Secondo il Tribunale dei Ministri, Matteo Salvini, impedendo l’attracco della nave ong Alan Kurdi, non commise i reati di sequestro di persona e abuso d’ufficio. I giudici hanno cercato di far chiarezza anche su altri aspetti in materia di immigrazione clandestina. Un principio che potrebbe essere utile nelle future controversie con le Ong qualora si ripresentassero casi simili a quello della Sea Watch, per esempio.
Sono state depositate le motivazioni dell’archiviazione delle accuse di sequestro di persona e abuso d’ufficio per l’allora capo del Dicastero dell’Interno Matteo Salvini e il capo Gabinetto del Viminale Matteo Piantedosi, per il caso Alan Kurdi. Lo scorso 21 novembre il Tribunale dei Ministri ha rigettato i fascicoli inoltrati dal procuratore di Agrigento Luca Patronaggio. Come racconta Il Fatto Quotidiano, ci sono passaggi molto importanti nei documenti presentati dai giudici di Palermo. In primo luogo, il Tribunale dei Ministri ha sancito che la responsabilità di assegnare un porto sicuro ad una nave che ha soccorso migranti in mare spetta allo Stato di primo contatto, che però, per vari motivi, non è semplice da individuare. Ecco dunque che, tenendo conto dei vari vincoli giuridici derivanti da diversi trattati firmati dal nostro Paese in tema di immigrazione: “Lo Stato di primo contatto non può che identificarsi in quello della nave che ha provveduto al salvataggio”. Ovvero, lo Stato di primo contatto è quello a cui appartiene legalmente la nave. Una vittoria politica importante per Matteo Salvini, che già sostenne, ad esempio nel caso Sea Watch, che la nave battente bandiera tedesca fosse di responsabilità del Governo della Merkel.

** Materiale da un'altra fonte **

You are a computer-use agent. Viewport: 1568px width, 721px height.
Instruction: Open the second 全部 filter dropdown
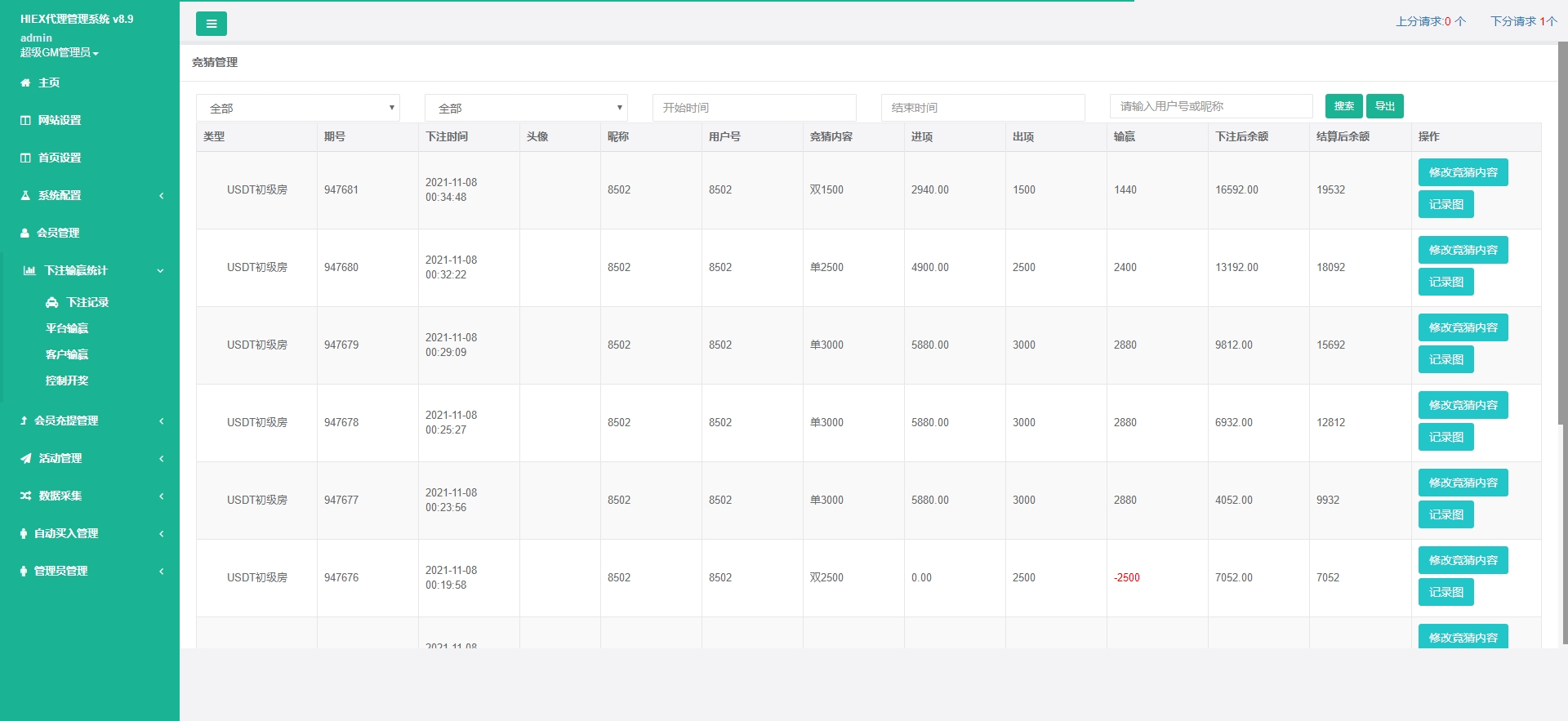click(526, 108)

I giudici Maurizio Silvestri, Marcella Trovato e Chiara Gallo hanno specificato che: “L’assenza di norme di portata precettiva chiara applicabili alla vicenda non consente di individuare, con riferimento all’ipotizzato, indebito rifiuto di indicazione del Pos (Place of safety), precisi obblighi di legge violati dagli indagati, e di conseguenza di ricondurre i loro comportamenti a fattispecie di rilevanza penale”. Il Tribunale specifica anche la presenza di un vuoto normativo per ciò che concerne la definizione di “porto sicuro” e sulla possibilità di raggiungerlo. Infatti spiegano i giudici: “La normativa non offre soluzioni precettive idonee ai fini di un intervento efficace volto alla tutela della sicurezza dei migranti in percolo. Tutto è rimesso a una concreta e fattiva cooperazione tra gli Stati interessati che, fino a oggi, è di fatto scritta solo sulla carta”. Nel caso specifico, Salvini dunque non ha violato alcuna norma bloccando lo sbarco della nave Alan Kurdi che dopo aver soccorso 67 migranti in mare lo scorso 13 aprile, si era diretta verso le coste siciliane dopo aver rifiutato l’aiuto di Malta.

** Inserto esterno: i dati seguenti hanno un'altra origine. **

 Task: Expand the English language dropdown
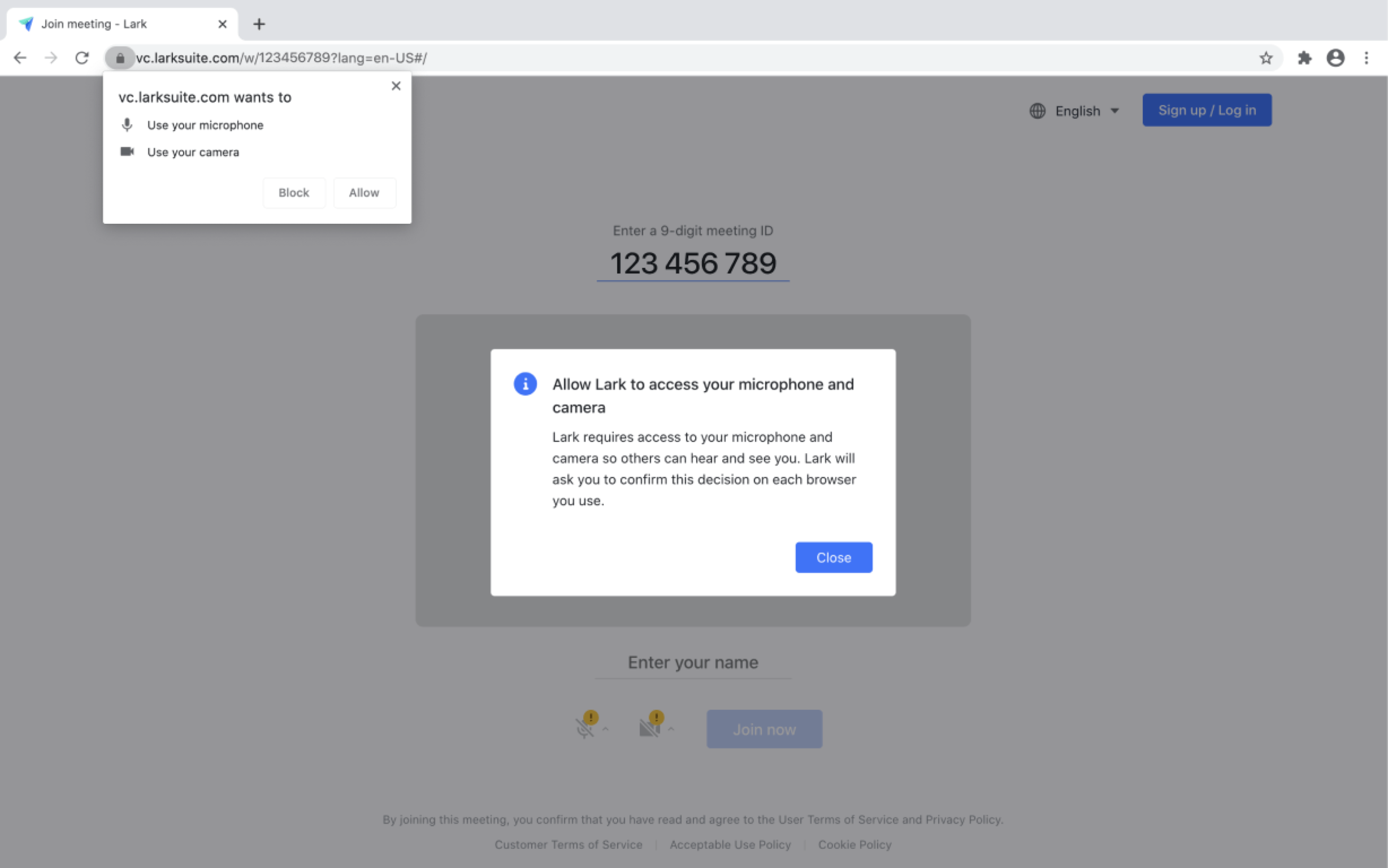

Le motivazioni presentate dal Tribunale però non potranno mettere la parola fine alle inchieste delle varie Procure sul tema. La Procura di Roma aveva chiesto l’archiviazione di Matteo Salvini con motivazioni diverse. Come spiega Il Corriere della Sera , secondo i procuratori della capitale, l’Italia aveva in quell’occasione l’obbligo di concedere un porto sicuro, per effetto della convenzione di Amburgo. Ma tale assegnazione dove arrivare dalla Guardia Costiera, che fa capo al Ministero delle Infrastrutture e non dal Viminale. Nel caso Alan Kurdi, fu il Ministro Salvini a varare lo stop allo sbarco, violando quindi la legge, ma non vi è abuso d’ufficio in quanto manca il “dolo internazionale” mirato a provocare danni a terzi.
Il leader della Lega, commentando l’archiviazione del 21 novembre a margine del Festival del Lavoro, si era detto soddisfatto della decisione del Tribunale dei Ministri, cantando vittoria: “L’archiviazione sul caso Alan Kurdi? Una buona notizia, ogni tanto. Bene, un Tribunale finalmente riconosce che bloccare gli sbarchi non autorizzati di immigrati non è reato! Sono curioso di vedere a questo punto cosa decideranno le altre Procure, e una volta tornato al governo rifarò esattamente le stesse cose”.